The fireball is a quick glissando that burns through three G tones. Last, but not least: the humble fireball.

The Glued Part Does Not Float And Remains. The Shell And Edge Are Pretty Beautiful In This 60s Snare Drum. The Head Is Covered With Remos Coated Ambassador And Snare Side Ambassador. And oh yeah, Mister Miyamoto is also a God here. Hallmark Christmas Hallmark Ornament Pottery Barn Christmas Pottery Barn Owl Advent Calendar Santa Sold Out Christmas Inflatable From Japan From Vintage From. snappily snapping snappy snaps snapshot snapshots snare snared snares. Though our deaths seem dissonant if we selfishly try to isolate our tonics from the Tonic of the World, they actually adhere to a higher-order Tonality that sounds from all things―clouds to bushes―and knows no dissonances. drugs drugstore drum drumhead drummed drummer drummers drumming drummond drums. Our electric minds also resonate with the Earth at around the same frequency. The Electric Tonic of the Earth is also a B. Other Sprites have their own tonics, that sound dissonances when they die. Your Sprite also loves C Major, for his dear power-ups make harmonious tones when ingested.
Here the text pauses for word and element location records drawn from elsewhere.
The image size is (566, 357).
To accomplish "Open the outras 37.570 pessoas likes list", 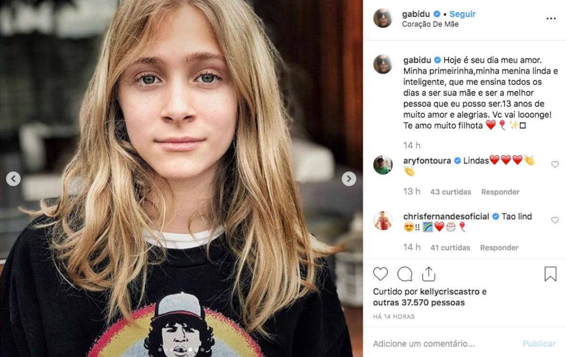I will click(x=419, y=303).
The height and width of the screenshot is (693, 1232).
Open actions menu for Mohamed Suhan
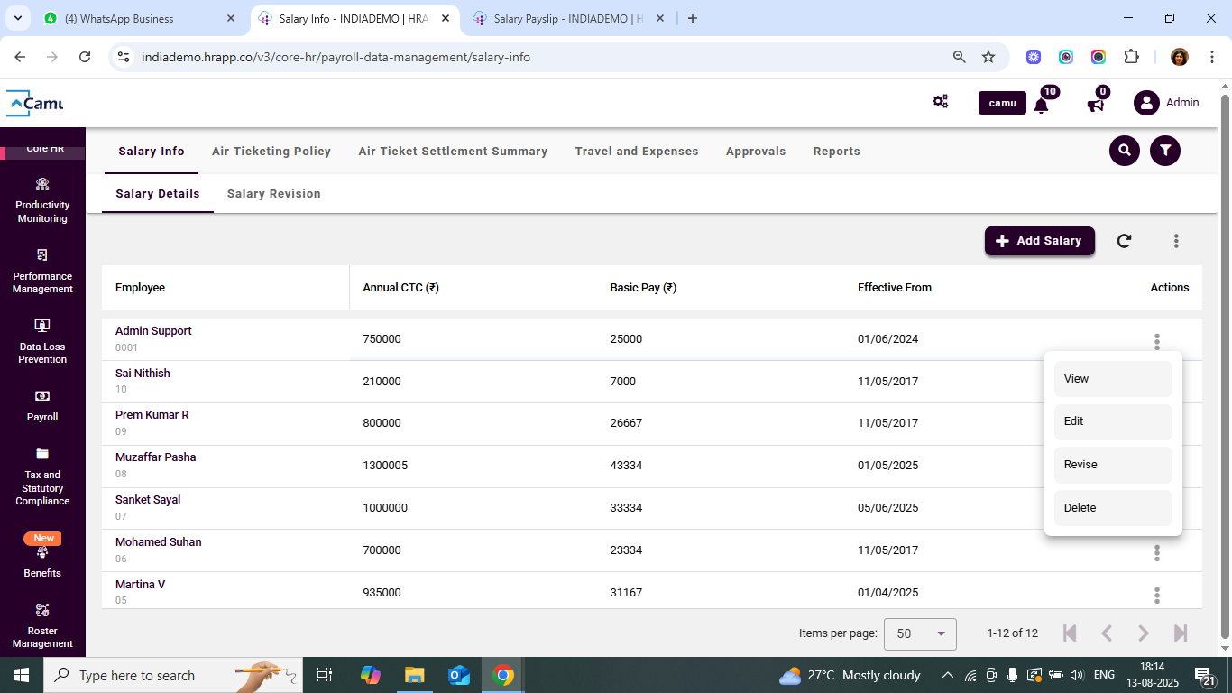click(1156, 553)
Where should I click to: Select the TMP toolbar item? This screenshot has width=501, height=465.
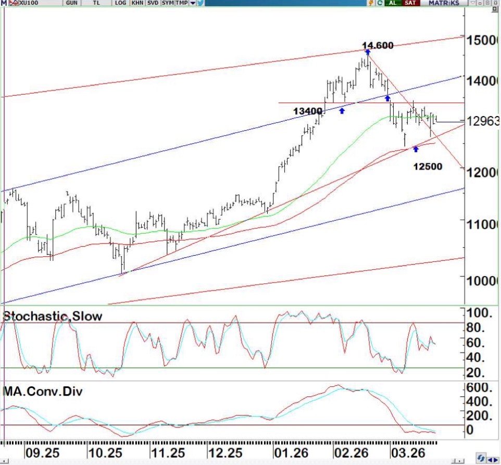[x=182, y=3]
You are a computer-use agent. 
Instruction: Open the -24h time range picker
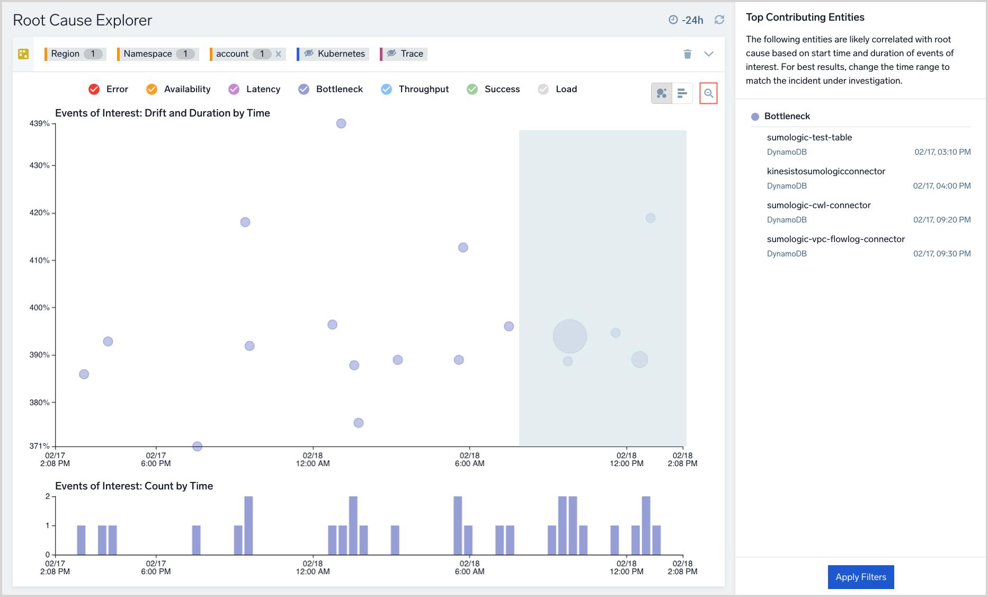[687, 20]
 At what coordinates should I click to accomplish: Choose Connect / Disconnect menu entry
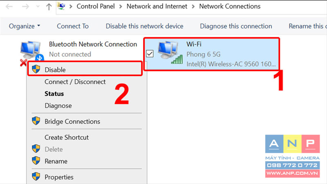75,82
So if we return to the game for a second and allow the musical metaphor to play out, it goes like this: The World is in C Major―a happy tonality that even babies like. Throw a V in there, and you just about summed up all Music. So much harmonic progression consists of this Battle between the I and IV (See the Blues, see Hymns, see Everything on the Radio Ever). They each assert themselves as tonics, trying to usurp each others scales and make them their own. You see, Fourths and Ones are always competing with each other, because of their likeness (just 1 tone difference). While the Coin 4th was intended to harmonize with “Ground Theme” and the C-Major tonalities of other Stages by providing a Major Third (and Maj.7th), the Kill 4th is much more dissonant by asserting it’s own tonic―the F, over the C-Major Ground. The Perfect 4th in the “Kill Sound” is between the C and the F, a semitone above the “Coin Sound”.